— START —
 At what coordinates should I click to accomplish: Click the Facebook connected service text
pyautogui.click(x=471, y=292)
— END —
— START —
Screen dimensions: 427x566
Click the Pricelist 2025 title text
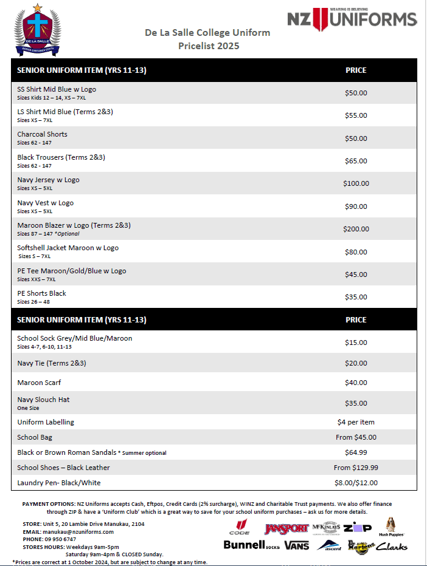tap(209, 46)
— END —
— START —
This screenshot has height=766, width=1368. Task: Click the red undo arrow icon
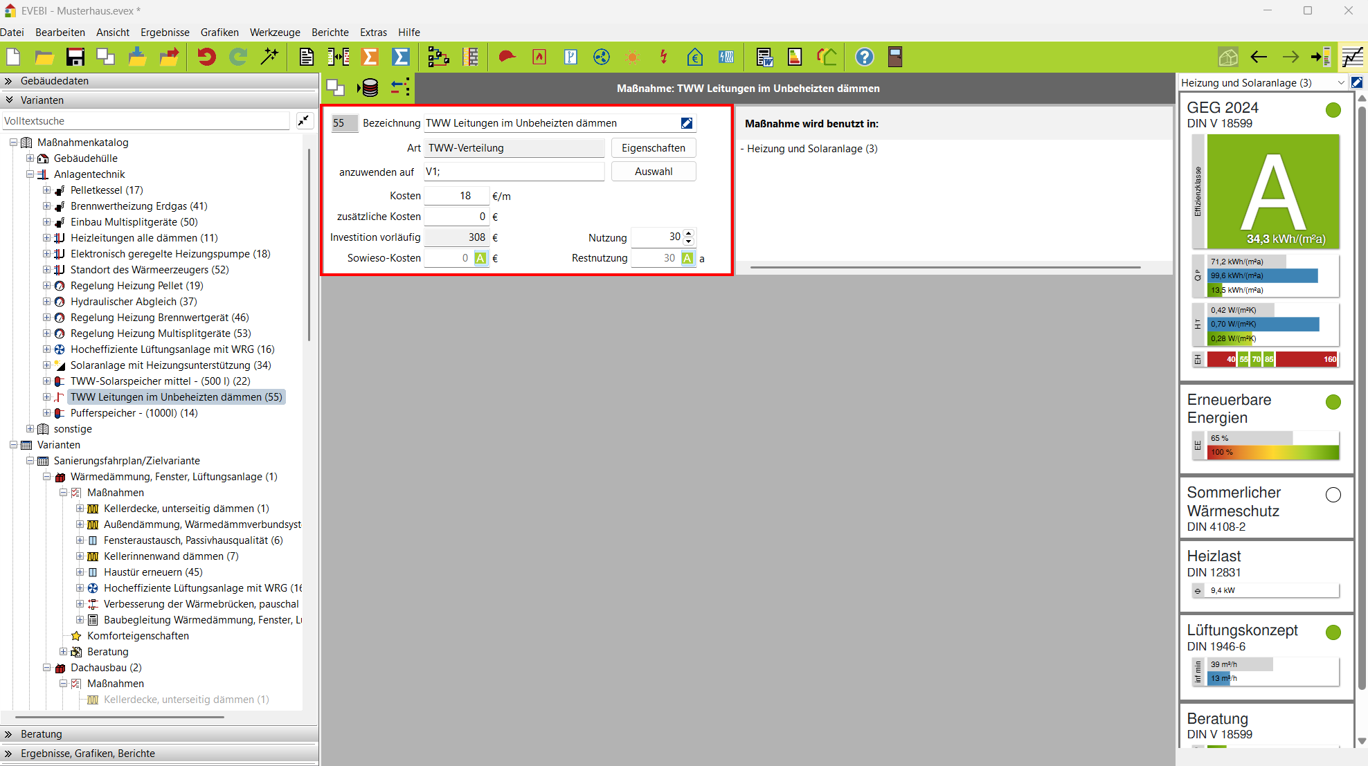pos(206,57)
— END —
**Required task**
Repeat the stretch of data from the line containing "This screenshot has" through the line containing "pos(206,57)" with "undo" replaced by "redo" and everything else unchanged. Leave the pictures out of your answer.

**Answer in full**
This screenshot has height=766, width=1368. Task: Click the red redo arrow icon
pos(206,57)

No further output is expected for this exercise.